When I talk to organizations and executives, I see the same security mistakes and misconceptions over and over again. I see security leaders make these mistakes and wonder how they could have alienated their coworkers and their executive leaders. I see businesses and executives confused why they keep getting breached and why they are spending so much on security incidents, but aren’t making progress in preventing incidents.

This is meant to be an incomplete list of mistakes I see security organizations make. Use it to sanity check your security organization and their strategy.

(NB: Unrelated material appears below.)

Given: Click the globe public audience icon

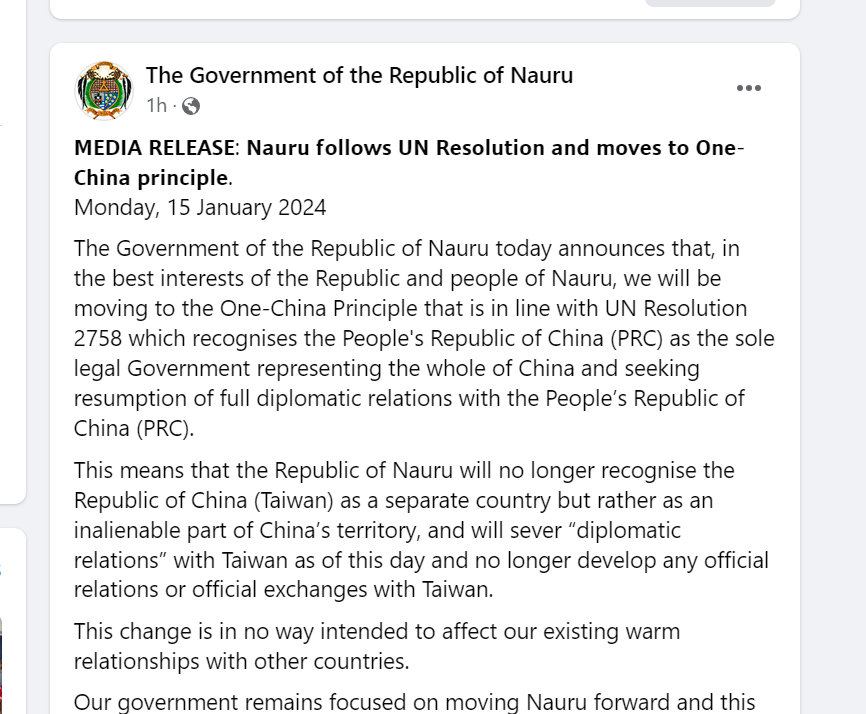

Compliance (and Regulatory Frameworks)

Many security teams use regulatory and compliance frameworks to set their strategy, vision, and roadmap. Instead, they should be using business risks and adversary intelligence to get more effective and aligned goals. Start with security objectives, business goals, data, adversary intelligence, and critical thinking to build your program strategy, vision, and roadmap. When you can objectively say that your program secures the organization and protects user data, then map your existing controls to laws and compliance frameworks for a narrative that’s palatable for customers and regulators.

Product (Security)

Modern security teams and security teams at technology organizations often put a heavy emphasis on product security. Often hiring for product security before corporate security or security operations. This happens for a variety of reasons, sometimes because the CISO or head of security reports into the CTO and sometimes because security teams wrongly think that focusing on the product is the best way to serve a technology company’s business from security.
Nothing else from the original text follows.